Я подошел к главному событию вчерашнего дня.
Я сразу обратил внимание, что Эвксения пребывала в каком-то особом состоянии, которое тоже назвал бы вакхическим. Это был тот истинный вакхизм, который выводит человека из состояния обыденности. Большинство людей только смутно подозревает о существовании истинного вакхизма, и тем не менее уверено в его существовании и даже убеждено, что может достичь его. Отрицание обыденности видится им в неистовстве, состояние неистовства достигается опьянением, средство, дающее опьянение, — вино. Диониса почитают как бога вина, разгула, стремительного освобождения пребывающих в нас страстей, совершенно забывая или же вообще не подозревая, что Дионис есть возвышенное блаженство. Ναρθηκοφόροι μεν πολλοί, βάκχοι δε τε παϋροι[172]. Эта столь важная и столь простая истина была высказана более трехсот лет назад, но ее все так же упорно не желают признавать, возможно, именно из-за простоты этих слов: нам ведь нравится либо что-то усложненное, что нужно распутать и упростить, либо то, над чем вообще не нужно думать.
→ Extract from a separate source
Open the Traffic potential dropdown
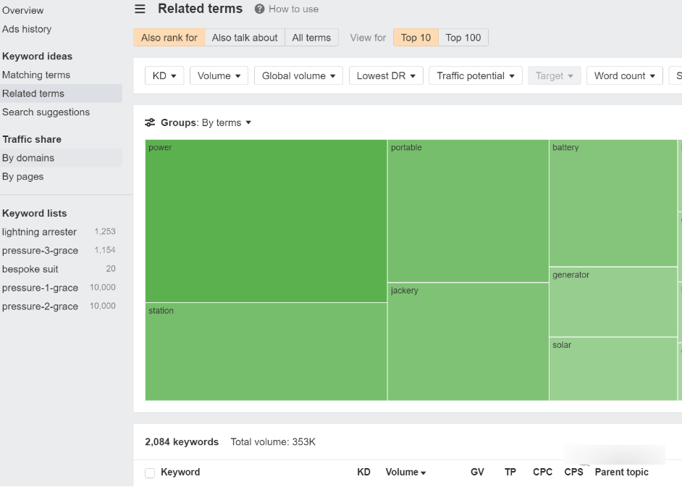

Эвксения пребывала в состоянии истинного вакхизма — восторга от постижения некоей открывшейся ей истины. Она вдруг поняла, что главное, ради чего существует мир, это — любовь. Замечательно, что этим своим открытием она обязана недавно пережитой ей утрате только частично. Потери зачастую помогают ценить ту или иную вещь. Деньги — самый простой и омерзительный тому пример. Ее собственная любовь — пережитая, потерянная и оставшаяся с ней благодаря этой потере, — была только предпосылкой того ее дивного состояния, в котором не знаю чего больше — восторга или тоски. Или восторженной тоски?